__Study questions__
a) Translate this sentence from the text on the E. coli BglF protein into Spanish: "Cys-24 of BglF is the active site which delivers the phosphoryl group either to the sugar or to BglG."
b) Carry the text on the E. coli BglF protein forward by writing the passage that follows its final sentence.

__Selected excerpt__
****************************************

Abstract
The Escherichia coli BglF protein catalyzes transport and phosphorylation of β-glucosides. In addition, BglF is a membrane sensor which reversibly phosphorylates the transcriptional regulator BglG, depending on β-glucoside availability. Therefore, BglF has three enzymatic activities: β-glucoside phosphotransferase, BglG phosphorylase, and phospho-BglG (BglG-P) dephosphorylase. Cys-24 of BglF is the active site which delivers the phosphoryl group either to the sugar or to BglG. To characterize the dephosphorylase activity, we asked whether BglG-P can give the phosphoryl group back to Cys-24 of BglF. Here we provide evidence which is consistent with the interpretation that Cys-24–P is an intermediate in the BglG-P dephosphorylation reaction. Hence, the dephosphorylation reaction catalyzed by BglF proceeds via reversal of the phosphorylation reaction.
The bgl operon in Escherichia coli, induced by an environmental stimulus (β-glucosides), is regulated by a membrane-bound sensor, BglF, and a cytoplasmic regulator, BglG (4). BglG is an RNA-binding protein which, in the presence of the inducing sugar, antiterminates transcription of the bgl operon (12, 17). BglF, also designated EIIbgl, is an enzyme II (EII) of the phosphoenolpyruvate (PEP)-dependent carbohydrate phosphotransferase system (PTS) which catalyzes concomitant transport and phosphorylation of β-glucosides (10). In addition to its role in sugar transport, BglF modulates BglG activity by phosphorylating and dephosphorylating it according to β-glucoside availability (1, 2, 22), consequently controlling its dimeric state (3). Thus, in the absence of β-glucosides, BglF phosphorylates BglG; phospho-BglG (BglG-P) is an inactive monomer. The presence of β-glucosides stimulates BglF to dephosphorylate BglG; dephosphorylated BglG is an active dimer which leads to expression of the bgl operon.

****************************************

__Listed entries__
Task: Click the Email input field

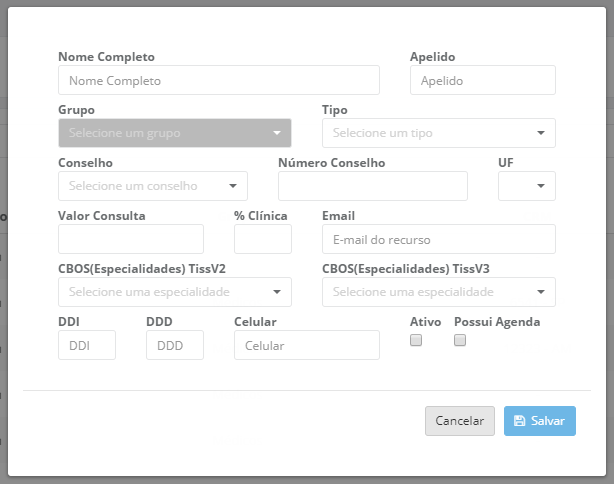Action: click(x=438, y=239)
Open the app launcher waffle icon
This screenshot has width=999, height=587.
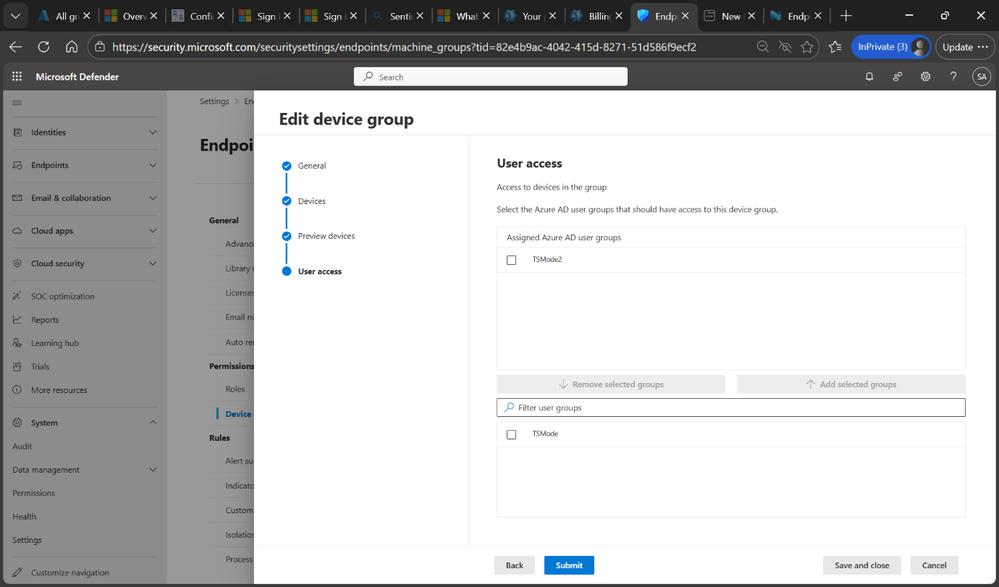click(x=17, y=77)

****************************************

__Outputs in order__
a) La Cys-24 de BglF es el sitio activo que entrega el grupo fosforilo ya sea al azúcar o a BglG.

b)
Like many other EIIs of the PTS, BglF consists of three well-defined domains: IIAbgl possesses the first phosphorylation site (site 1), His-547, which is phosphorylated by HPr-P; IIBbgl possesses the second phosphorylation site (site 2), Cys-24, which accepts the phosphoryl group from IIAbgl-P; IICbgl, the membrane-spanning domain, presumably forms the sugar translocation channel and at least part of the sugar-binding site (8, 19, 23). Yet, BglF is the first EII shown to reversibly phosphorylate a transcription regulator in addition to phosphorylating its sugar substrate. It has been shown that site 2 of BglF, Cys-24, is the phosphate donor to both the sugar and the BglG protein (8), but the mechanism by which BglF dephosphorylates BglG remains unclear. The finding that a mutant BglF protein in which Cys-24 was replaced by a serine (C24S) lost the ability to dephosphorylate BglG-P in vitro in the presence of the β-glucoside salicin (data not shown) indicates that Cys-24 plays an important role in BglG dephosphorylation. A likely possibility is that Cys-24 accepts the phosphoryl group back from BglG-P, implying that the reaction of BglG dephosphorylation is the reversal of its phosphorylation. The reversibility of the phosphorylation reactions between the different components of the PTS favors this possibility. However, it is not clear whether BglG can be defined as a PTS member. In the present study, we have investigated the mechanism of BglG dephosphorylation by BglF. Our results show that the phosphoryl group of BglG-P can indeed be transferred back to Cys-24 of BglF.
Role of Cys-24 in BglF dephosphorylase activity: experimental plan.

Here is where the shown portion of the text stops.